Exercise requirements: Where in the records does the word "checkmark" appear? Copy each line that holds it.

Segment Start: Data supplied

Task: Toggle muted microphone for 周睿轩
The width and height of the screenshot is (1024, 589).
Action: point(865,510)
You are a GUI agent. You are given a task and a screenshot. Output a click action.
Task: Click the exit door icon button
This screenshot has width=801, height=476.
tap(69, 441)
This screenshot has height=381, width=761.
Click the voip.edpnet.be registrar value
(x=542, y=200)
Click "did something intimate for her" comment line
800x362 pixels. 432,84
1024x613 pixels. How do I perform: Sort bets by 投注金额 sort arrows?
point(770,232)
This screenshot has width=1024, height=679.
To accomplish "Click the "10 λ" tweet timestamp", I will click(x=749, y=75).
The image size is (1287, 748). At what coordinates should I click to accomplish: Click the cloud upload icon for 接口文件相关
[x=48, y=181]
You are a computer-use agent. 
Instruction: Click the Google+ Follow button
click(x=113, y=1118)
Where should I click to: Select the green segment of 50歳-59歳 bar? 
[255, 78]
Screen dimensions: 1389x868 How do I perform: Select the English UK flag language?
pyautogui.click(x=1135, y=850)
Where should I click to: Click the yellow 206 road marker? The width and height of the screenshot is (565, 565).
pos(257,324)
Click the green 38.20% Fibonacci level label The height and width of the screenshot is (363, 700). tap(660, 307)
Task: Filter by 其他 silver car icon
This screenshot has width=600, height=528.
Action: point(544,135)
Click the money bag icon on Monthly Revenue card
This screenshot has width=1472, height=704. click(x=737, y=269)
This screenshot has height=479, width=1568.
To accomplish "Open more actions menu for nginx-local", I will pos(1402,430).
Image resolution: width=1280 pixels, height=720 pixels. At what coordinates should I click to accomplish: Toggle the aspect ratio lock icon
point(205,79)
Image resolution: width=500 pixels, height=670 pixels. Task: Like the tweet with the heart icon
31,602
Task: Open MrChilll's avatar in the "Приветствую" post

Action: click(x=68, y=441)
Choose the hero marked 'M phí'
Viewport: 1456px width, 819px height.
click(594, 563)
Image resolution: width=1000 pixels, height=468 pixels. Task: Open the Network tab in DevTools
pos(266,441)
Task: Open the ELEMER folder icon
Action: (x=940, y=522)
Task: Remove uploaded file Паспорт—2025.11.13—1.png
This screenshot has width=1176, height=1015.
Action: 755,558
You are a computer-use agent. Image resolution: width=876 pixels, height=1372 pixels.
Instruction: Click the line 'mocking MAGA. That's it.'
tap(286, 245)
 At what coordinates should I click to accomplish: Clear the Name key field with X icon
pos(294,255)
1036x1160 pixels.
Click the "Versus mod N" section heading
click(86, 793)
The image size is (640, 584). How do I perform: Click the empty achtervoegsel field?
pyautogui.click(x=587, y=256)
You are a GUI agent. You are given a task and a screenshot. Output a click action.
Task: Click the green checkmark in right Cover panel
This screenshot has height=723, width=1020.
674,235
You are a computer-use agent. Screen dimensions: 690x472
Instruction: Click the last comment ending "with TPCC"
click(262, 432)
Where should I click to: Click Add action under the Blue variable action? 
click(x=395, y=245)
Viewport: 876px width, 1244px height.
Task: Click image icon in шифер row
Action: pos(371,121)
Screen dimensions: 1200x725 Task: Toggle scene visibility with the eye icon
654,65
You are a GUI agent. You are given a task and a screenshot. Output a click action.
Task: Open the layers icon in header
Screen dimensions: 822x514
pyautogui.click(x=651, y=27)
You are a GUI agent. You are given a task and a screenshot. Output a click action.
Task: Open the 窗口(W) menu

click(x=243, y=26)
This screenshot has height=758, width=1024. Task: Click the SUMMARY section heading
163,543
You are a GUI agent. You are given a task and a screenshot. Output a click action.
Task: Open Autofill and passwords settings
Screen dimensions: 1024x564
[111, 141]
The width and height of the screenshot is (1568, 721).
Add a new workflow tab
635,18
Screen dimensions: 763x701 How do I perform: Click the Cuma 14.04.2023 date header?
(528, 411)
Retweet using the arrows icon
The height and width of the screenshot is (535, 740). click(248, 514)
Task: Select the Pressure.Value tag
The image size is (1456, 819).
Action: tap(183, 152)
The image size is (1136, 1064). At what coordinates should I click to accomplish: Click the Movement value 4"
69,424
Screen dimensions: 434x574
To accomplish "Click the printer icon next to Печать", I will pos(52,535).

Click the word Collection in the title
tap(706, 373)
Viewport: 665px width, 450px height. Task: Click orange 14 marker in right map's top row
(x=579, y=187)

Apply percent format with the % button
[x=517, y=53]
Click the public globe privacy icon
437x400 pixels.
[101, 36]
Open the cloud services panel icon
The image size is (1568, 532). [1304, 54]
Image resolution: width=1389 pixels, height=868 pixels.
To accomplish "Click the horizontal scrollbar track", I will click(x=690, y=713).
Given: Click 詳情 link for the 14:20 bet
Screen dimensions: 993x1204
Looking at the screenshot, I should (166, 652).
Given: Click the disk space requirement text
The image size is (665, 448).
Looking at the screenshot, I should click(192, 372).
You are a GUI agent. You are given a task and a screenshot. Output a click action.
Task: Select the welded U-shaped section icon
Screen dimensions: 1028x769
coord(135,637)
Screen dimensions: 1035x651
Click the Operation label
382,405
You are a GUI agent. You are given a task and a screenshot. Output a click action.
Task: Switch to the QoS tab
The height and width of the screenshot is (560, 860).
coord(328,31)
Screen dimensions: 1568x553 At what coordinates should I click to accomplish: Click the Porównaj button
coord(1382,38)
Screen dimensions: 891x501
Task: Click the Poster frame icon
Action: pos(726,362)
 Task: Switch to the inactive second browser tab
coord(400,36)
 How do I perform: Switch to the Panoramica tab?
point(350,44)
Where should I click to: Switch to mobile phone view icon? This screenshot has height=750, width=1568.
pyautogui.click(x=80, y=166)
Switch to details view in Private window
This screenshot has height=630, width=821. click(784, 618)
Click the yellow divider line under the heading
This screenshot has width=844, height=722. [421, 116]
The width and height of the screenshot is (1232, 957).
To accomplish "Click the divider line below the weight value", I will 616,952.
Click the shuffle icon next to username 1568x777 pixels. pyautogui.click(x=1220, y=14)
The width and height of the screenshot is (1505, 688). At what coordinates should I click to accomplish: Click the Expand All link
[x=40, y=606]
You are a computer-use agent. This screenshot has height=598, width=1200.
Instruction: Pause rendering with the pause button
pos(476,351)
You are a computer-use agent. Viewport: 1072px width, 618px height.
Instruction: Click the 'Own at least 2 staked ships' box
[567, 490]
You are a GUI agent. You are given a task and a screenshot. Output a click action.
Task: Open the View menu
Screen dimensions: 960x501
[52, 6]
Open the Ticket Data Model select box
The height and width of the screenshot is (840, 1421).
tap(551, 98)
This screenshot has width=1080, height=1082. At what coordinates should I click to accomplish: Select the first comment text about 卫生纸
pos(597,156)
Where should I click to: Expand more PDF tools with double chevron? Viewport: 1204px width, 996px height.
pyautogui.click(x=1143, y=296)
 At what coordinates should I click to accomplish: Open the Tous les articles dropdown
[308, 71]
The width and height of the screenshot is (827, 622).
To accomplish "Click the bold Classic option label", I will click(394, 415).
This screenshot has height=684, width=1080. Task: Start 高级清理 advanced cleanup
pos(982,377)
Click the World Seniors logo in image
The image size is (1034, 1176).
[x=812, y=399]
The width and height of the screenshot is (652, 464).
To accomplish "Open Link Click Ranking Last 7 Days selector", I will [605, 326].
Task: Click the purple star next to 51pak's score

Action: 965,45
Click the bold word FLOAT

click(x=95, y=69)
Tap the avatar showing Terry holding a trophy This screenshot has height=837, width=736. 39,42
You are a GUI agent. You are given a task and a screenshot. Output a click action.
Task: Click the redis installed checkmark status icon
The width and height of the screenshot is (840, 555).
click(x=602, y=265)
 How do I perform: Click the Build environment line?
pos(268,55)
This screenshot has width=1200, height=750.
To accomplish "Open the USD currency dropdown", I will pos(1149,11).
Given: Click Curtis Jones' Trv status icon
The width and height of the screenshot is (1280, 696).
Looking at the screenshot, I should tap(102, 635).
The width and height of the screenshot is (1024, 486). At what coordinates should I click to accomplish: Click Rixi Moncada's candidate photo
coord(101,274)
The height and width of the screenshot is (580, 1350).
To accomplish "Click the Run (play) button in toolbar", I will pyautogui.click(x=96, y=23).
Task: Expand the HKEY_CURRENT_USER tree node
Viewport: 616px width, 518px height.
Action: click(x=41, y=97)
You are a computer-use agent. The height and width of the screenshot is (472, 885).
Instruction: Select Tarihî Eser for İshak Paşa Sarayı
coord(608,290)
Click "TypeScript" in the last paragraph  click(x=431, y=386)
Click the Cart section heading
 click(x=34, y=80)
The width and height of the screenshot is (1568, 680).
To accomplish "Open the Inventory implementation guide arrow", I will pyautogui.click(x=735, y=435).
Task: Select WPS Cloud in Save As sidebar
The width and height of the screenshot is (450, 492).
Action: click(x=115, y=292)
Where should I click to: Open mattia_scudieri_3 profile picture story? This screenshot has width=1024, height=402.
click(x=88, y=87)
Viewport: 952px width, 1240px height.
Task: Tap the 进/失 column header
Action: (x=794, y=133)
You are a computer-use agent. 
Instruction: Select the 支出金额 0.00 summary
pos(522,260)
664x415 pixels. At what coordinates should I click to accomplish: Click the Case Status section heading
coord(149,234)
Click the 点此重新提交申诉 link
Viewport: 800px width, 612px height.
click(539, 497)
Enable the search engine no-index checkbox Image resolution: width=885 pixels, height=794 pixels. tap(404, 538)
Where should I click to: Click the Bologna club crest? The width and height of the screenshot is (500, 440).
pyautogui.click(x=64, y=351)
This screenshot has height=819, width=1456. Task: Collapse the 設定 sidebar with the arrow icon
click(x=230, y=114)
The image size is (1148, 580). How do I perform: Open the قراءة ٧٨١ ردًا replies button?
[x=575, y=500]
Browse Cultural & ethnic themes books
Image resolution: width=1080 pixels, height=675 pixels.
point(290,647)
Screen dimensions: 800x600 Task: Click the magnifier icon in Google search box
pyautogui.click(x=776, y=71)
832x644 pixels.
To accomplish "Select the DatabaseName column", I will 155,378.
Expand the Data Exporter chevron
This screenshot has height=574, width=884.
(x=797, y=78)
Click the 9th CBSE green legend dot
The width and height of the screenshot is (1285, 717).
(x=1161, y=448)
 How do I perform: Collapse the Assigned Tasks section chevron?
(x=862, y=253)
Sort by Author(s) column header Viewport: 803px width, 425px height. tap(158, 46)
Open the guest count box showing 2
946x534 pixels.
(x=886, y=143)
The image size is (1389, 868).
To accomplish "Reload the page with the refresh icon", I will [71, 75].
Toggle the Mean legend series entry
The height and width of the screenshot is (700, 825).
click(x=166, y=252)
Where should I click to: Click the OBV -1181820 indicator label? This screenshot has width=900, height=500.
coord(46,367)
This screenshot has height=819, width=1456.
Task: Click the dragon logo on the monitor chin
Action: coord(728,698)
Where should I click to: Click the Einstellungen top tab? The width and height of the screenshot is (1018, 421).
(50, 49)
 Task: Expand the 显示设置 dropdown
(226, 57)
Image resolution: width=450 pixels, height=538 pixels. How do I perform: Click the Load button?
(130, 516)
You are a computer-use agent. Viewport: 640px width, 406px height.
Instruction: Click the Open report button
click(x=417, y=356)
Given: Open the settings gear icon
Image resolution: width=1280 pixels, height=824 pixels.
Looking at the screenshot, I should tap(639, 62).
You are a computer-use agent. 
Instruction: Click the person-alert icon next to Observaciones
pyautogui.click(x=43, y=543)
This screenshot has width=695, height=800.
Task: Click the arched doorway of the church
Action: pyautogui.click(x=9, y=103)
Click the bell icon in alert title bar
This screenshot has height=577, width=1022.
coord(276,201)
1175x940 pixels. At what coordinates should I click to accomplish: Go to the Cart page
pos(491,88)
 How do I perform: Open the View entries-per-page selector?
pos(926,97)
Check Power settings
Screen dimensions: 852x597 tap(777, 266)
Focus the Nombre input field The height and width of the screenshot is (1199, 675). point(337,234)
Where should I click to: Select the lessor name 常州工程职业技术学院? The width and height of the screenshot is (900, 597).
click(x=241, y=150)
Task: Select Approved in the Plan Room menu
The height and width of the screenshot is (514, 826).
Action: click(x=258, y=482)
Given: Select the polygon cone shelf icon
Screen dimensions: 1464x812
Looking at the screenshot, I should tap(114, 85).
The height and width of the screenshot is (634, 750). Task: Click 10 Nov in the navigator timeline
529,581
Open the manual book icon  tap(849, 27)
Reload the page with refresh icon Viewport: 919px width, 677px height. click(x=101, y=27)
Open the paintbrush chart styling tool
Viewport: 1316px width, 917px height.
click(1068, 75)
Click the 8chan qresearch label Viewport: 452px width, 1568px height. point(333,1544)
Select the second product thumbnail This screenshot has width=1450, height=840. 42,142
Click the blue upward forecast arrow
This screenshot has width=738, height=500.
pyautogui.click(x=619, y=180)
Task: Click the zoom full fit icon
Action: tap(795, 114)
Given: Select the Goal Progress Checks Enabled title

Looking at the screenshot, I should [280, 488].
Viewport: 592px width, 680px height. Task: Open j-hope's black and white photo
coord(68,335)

Segment End: Data supplied

Written reply:
Task: Click the green checkmark in right Cover panel
Task: Click the redis installed checkmark status icon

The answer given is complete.